* _RECORDS PROVIDED_:
((

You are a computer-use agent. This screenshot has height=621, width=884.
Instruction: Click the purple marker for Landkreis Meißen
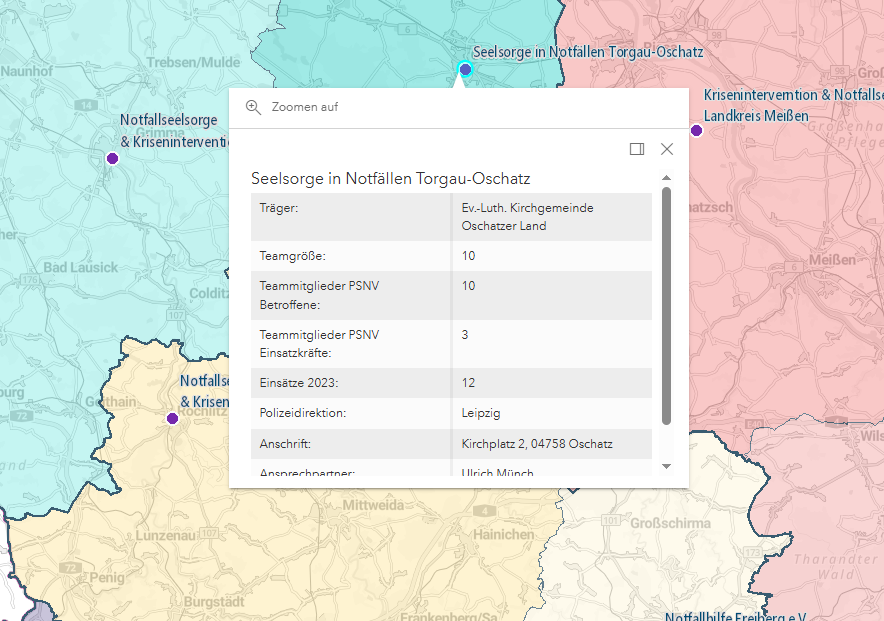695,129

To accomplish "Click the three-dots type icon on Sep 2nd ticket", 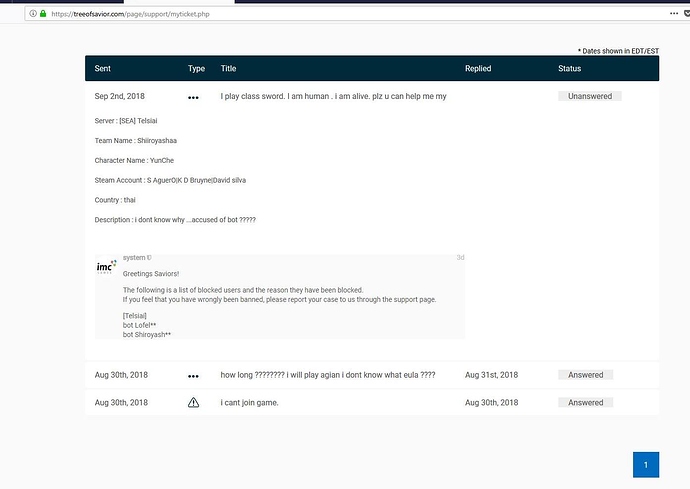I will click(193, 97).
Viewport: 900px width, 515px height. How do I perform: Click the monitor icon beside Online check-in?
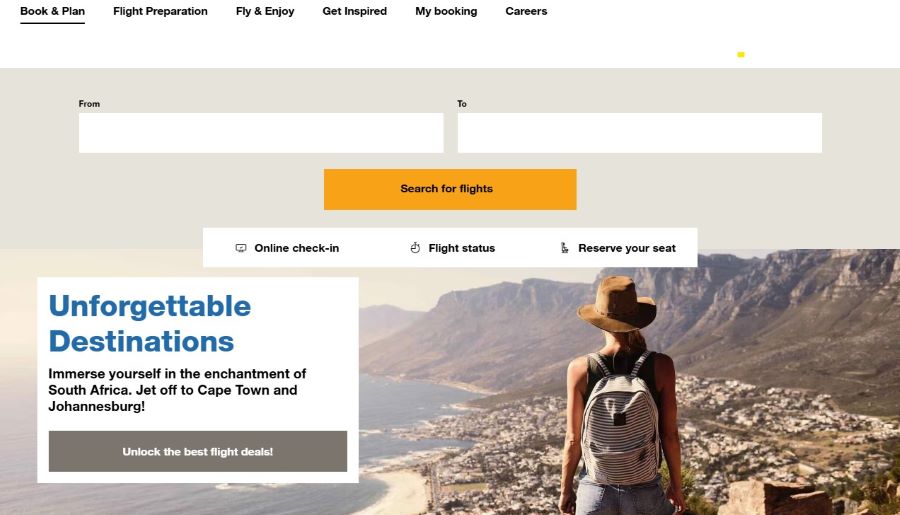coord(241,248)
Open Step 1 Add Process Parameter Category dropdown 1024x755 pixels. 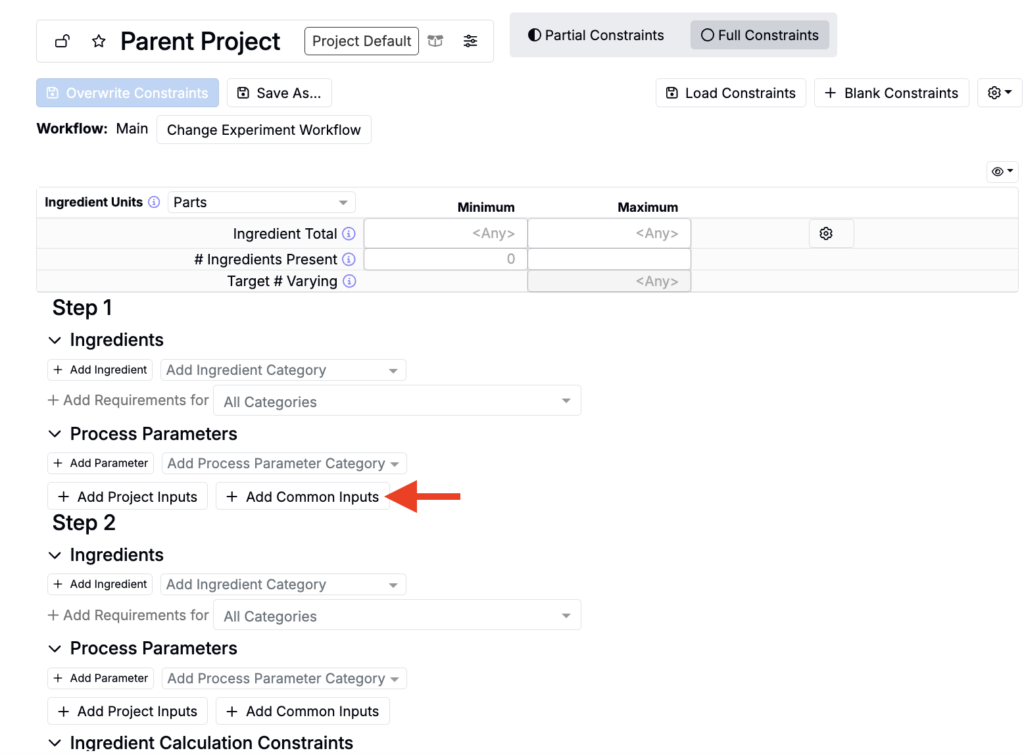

))

* _GOAL OF THE EXERCISE_: In the records above, find the line containing "Viewport: 900px width, 515px", then write out exactly that line and every later one through the last, omitting pictures.

* _TASK RESULT_:
Viewport: 900px width, 515px height. How do I perform: Click the monitor icon beside Online check-in?
coord(241,248)
Open Step 1 Add Process Parameter Category dropdown 1024x755 pixels. 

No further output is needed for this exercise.